# Exercise instructions:
(1) From the field development excerpt, print the passage between "Ongoing development and" and "and Isongo formations.", inclusive.
(2) Decide whether each statement agrees with the field development excerpt, answering yes or no and quoting the words that settle it: (a) Development of the West Fault Block was moved up to 2010. (b) The second phase calls for drilling up to ten production wells. (c) Further drilling will test deeper targets in the Qua Iboe, Biafra and Isongo formations.
(3) Write the next part of the field development excerpt, picking up after its last sentence.

# Excerpt provided:
□ □ □ □ □ □ □

Accelerated development of the West Fault Block

Following the successful Ebok-5 well, the decision was taken to bring forward development of the West Fault Block to 2010. The second phase will encompass the installation of a separate dedicated wellhead platform at the West Fault Block location, and the drilling of up to six production wells tied back to the central MOPU and FSO facilities.

 

Ongoing development and progressive de-risking of upside potential

Once we have completed the first two development phases, 2011 is likely to see additional drilling on the field with efforts focused on remaining proved reservoirs in the Central Fault Blocks and Southern Lobe in particular.

 

We will also undertake further exploration and appraisal drilling with the objective of testing the 'D' series reservoirs in the northern area of the field and also to test deeper targets in the Qua Iboe, Biafra and Isongo formations.

□ □ □ □ □ □ □

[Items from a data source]
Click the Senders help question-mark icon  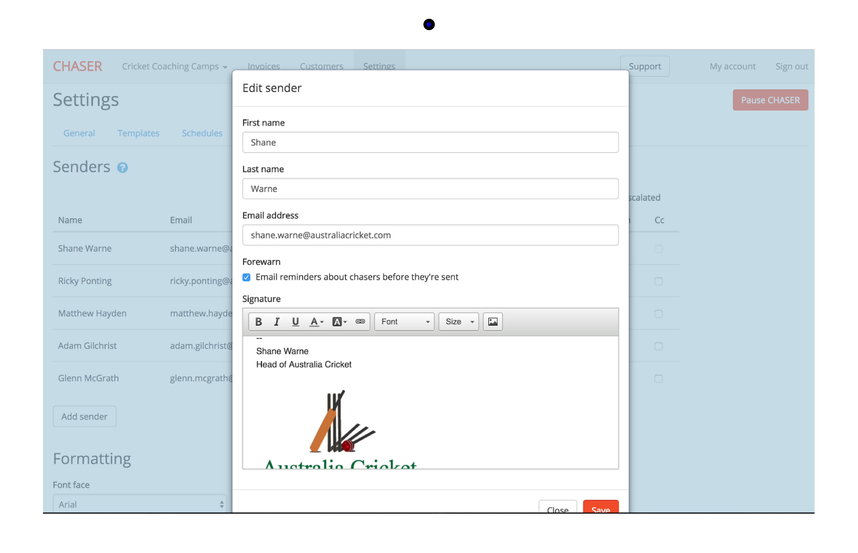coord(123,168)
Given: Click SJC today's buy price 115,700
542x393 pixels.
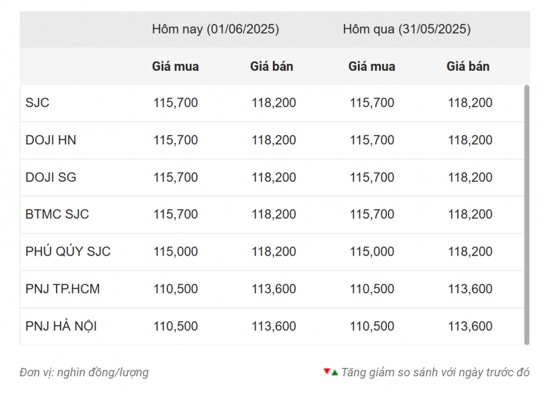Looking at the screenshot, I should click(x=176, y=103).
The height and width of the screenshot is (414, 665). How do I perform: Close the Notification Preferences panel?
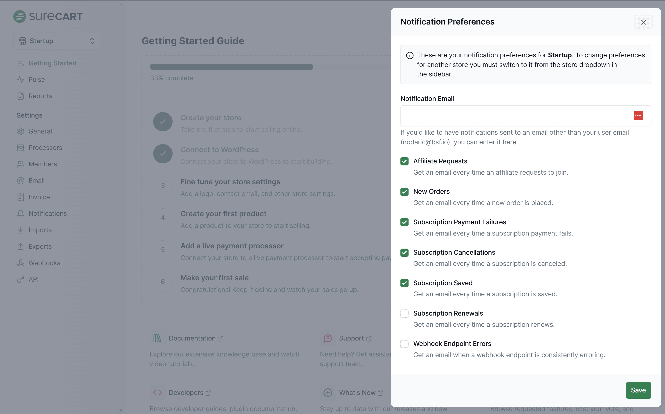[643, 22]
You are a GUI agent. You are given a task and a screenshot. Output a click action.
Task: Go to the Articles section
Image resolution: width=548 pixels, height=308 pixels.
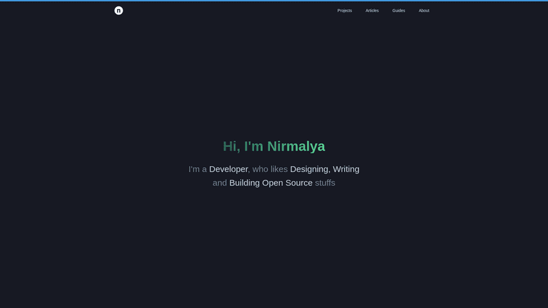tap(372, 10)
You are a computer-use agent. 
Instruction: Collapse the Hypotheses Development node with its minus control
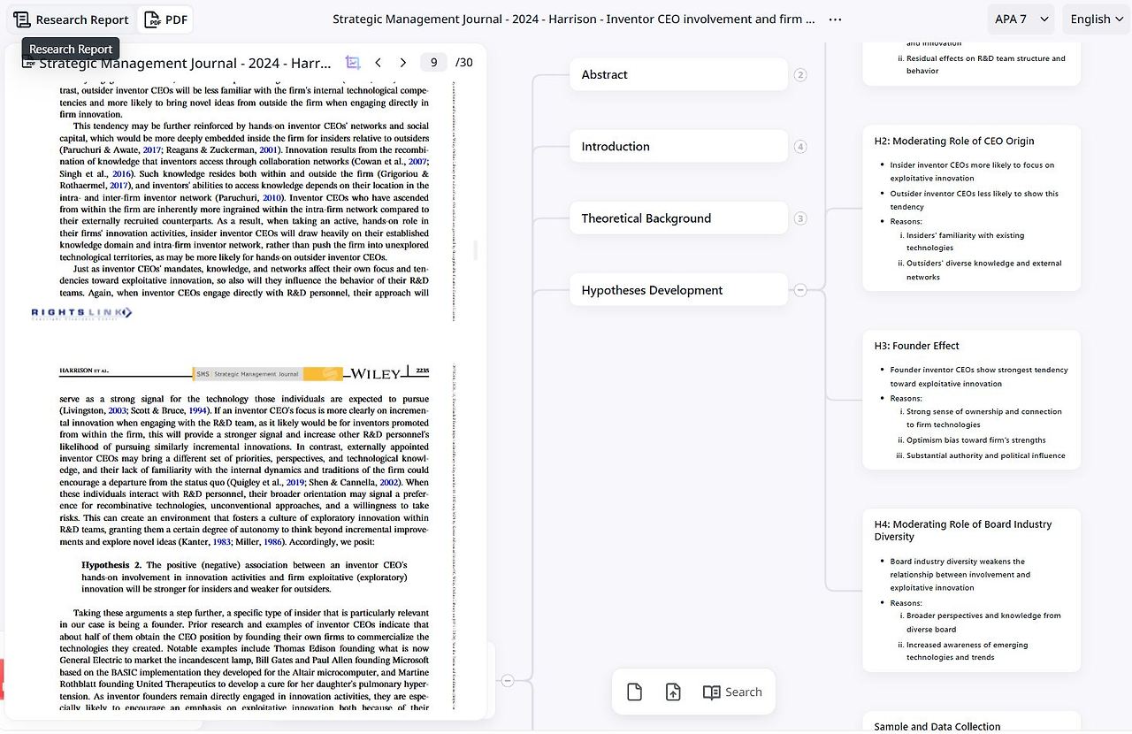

□ □ □ □ □ □ □

# Expected responses:
(1)
Ongoing development and progressive de-risking of upside potential

Once we have completed the first two development phases, 2011 is likely to see additional drilling on the field with efforts focused on remaining proved reservoirs in the Central Fault Blocks and Southern Lobe in particular.

 

We will also undertake further exploration and appraisal drilling with the objective of testing the 'D' series reservoirs in the northern area of the field and also to test deeper targets in the Qua Iboe, Biafra and Isongo formations.

(2)
(a) Yes: "the decision was taken to bring forward development of the West Fault Block to 2010"
(b) No: "the drilling of up to six production wells"
(c) Yes: "to test deeper targets in the Qua Iboe, Biafra and Isongo formations"

(3)
Establishing a core production hub - bolt on asset acquisitions made

Our acquisition of equity stakes in both Okwok and OML 115 is highly complementary to our regional strategy. We have gained valuable technical insight from drilling the three Ebok appraisal wells. Most importantly, we have been able to calibrate our interpretation of the relationship between seismic amplitude, reservoir quality and hydrocarbon charge. The benefits of this are not just confined to the Ebok field, there being a direct read across to both Okwok and OML 115 that will assist us as we seek to replicate the Ebok success and move towards planned drilling on both blocks in 2010.

 

With the Ebok production infrastructure nearby, we will be able to quickly tie back future projects as satellite developments. This will allow economies of scale and operational synergies, thereby lowering the economic threshold of further developments.

  In August 2009, we extended our partnership in Nigeria with Oriental Energy Resources Ltd. through an agreement to farm-in and jointly develop the Okwok field. Okwok is located in OML 67, 50 km offshore south east Nigeria in 132 ft of water and 15 km east of the Ebok development. The field was discovered by the ExxonMobil / NNPC JV in 1967. Two appraisal wells were drilled in 1968 but not production tested. The wells encountered oil in the LD1 and D2 reservoirs with over 100 ft of oil pay logged in the Okwok-2 well at the D2 level. This is in addition to multiple 50 ft oil bearing sections in the LD1 in the Okwok-1 and Okwok-2 wells.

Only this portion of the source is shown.